Distanzelektroimpulsgerät gegen Randalierer eingesetzt
Fünf beschädigte Autos, DEIG-Einsatz und eine Blutprobe - das ist die Bilanz nach einem Polizeieinsatz am Freitagnachmittag, 27. Februar 2026, um 16.30 Uhr in der Feldmark. Ein Zeuge beobachtete einen Mann dabei, wie er mit einem Gehstock auf geparkte Autos auf der Kurfürstenstraße einschlug und diese beschädigte. Der Zeuge alarmierte die Polizei und verfolgte den Tatverdächtigen zu Fuß. Kurze Zeit später waren die ersten Einsatzkräfte vor Ort und nahmen die Verfolgung des Mannes auf.

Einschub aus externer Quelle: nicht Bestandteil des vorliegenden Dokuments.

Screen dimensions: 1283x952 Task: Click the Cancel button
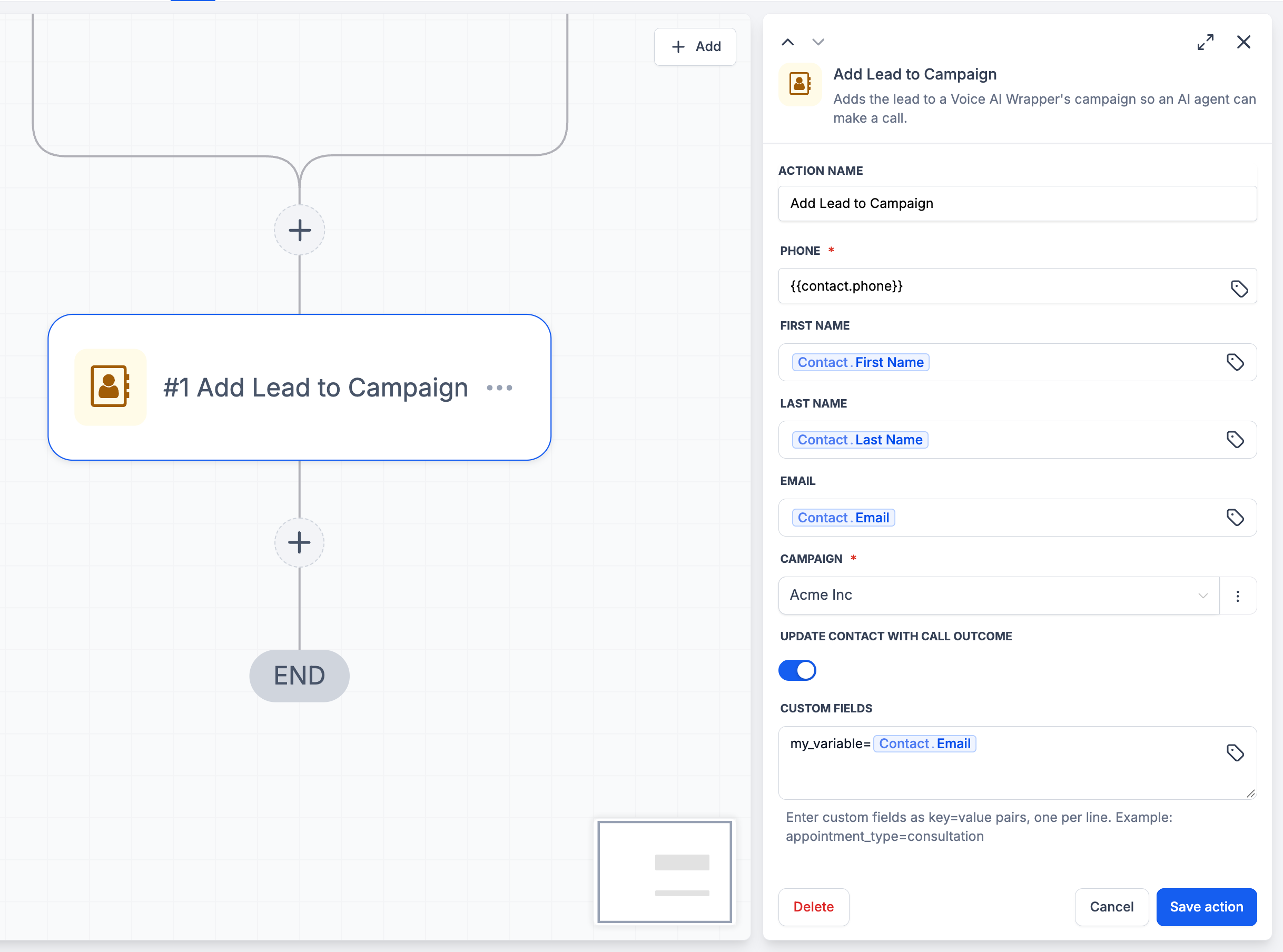[x=1111, y=907]
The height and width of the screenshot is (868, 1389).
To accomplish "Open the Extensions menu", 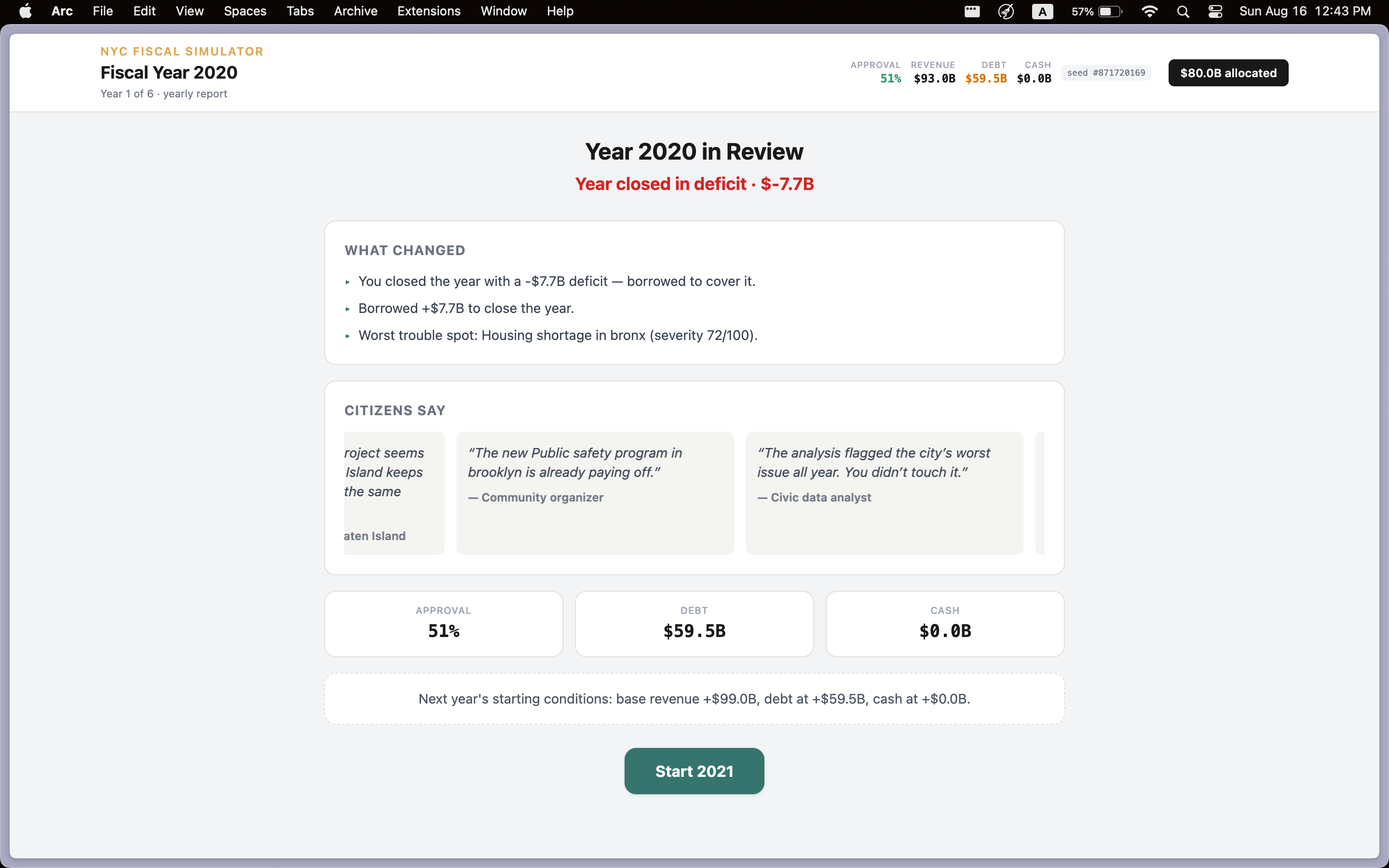I will pyautogui.click(x=429, y=12).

Er flüchtete sich in ein Mehrfamilienhaus und schlug die Eingangstür hinter sich zu, um die Beamten abzuhängen. Wenige Sekunden später verschafften diese sich Zugang zu dem Haus und trafen im Eingangsbereich auf den gesuchten Tatverdächtigen. Der 45-jährige Mann aus Gelsenkirchen befand sich augenscheinlich in einem psychischen Ausnahmezustand und stand den Beamten mit erhobenen Fäusten gegenüber. Er verhielt sich äußerst aggressiv und wehrte sich gegen die Versuche der Beamten, den Mann zu fixieren. Daraufhin wurde durch einen Polizisten nach Androhung das Distanzelektroimpulsgerät (DEIG) eingesetzt. Der Aggressor fiel zu Boden und konnte schließlich gefesselt. Der hinzugerufene Rettungsdienst behandelte den Gelsenkirchener und brachte ihn anschließend zur weiteren Behandlung in ein Krankenhaus, wo ihm auch eine Blutprobe entnommen wurde.
Den Tatverdächtigen erwarte nun ein Ermittlungsverfahren wegen Widerstand gegen Vollstreckungsbeamte und Sachbeschädigung.